_TASK STATEMENT:_ Format the lines of the items below as a JSON list of strings, one string per line, leaving out blank lines and the pictures.

_RECORDS SUPPLIED:_
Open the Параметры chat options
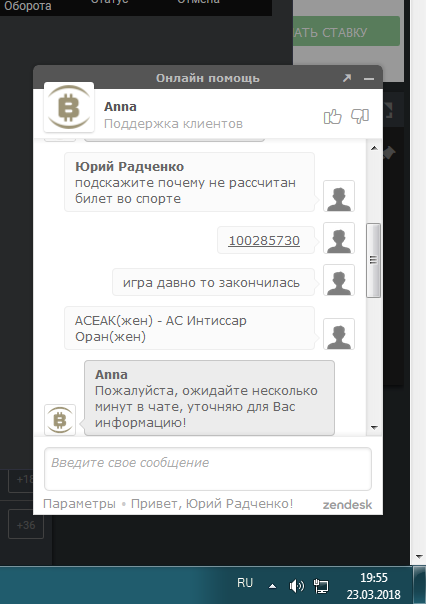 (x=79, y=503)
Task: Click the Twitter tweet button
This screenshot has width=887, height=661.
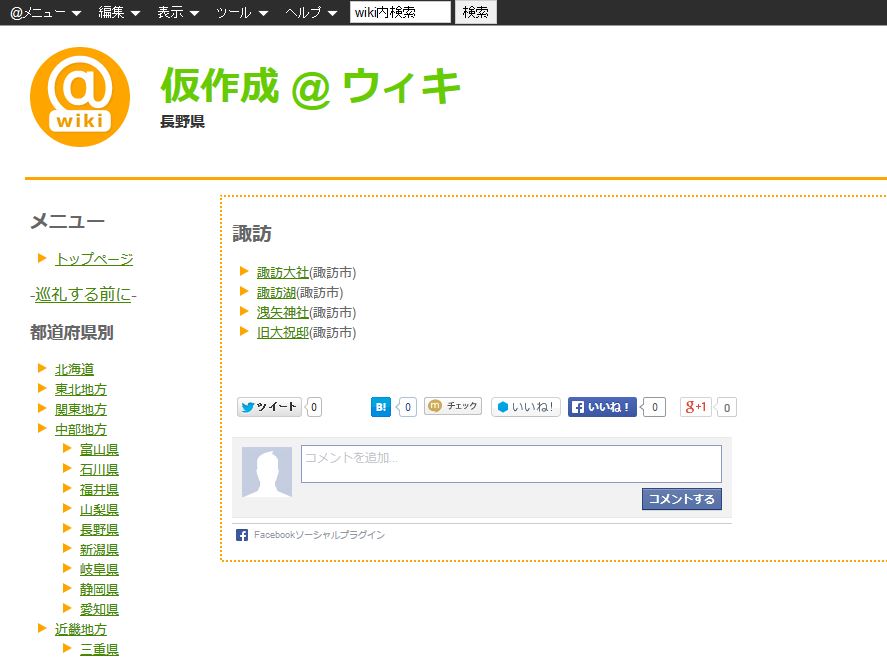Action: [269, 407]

_REPLY:_
[
  "Open the Параметры chat options",
  " (x=79, y=503)",
  "Task: Click the Twitter tweet button",
  "This screenshot has width=887, height=661.",
  "Action: [269, 407]"
]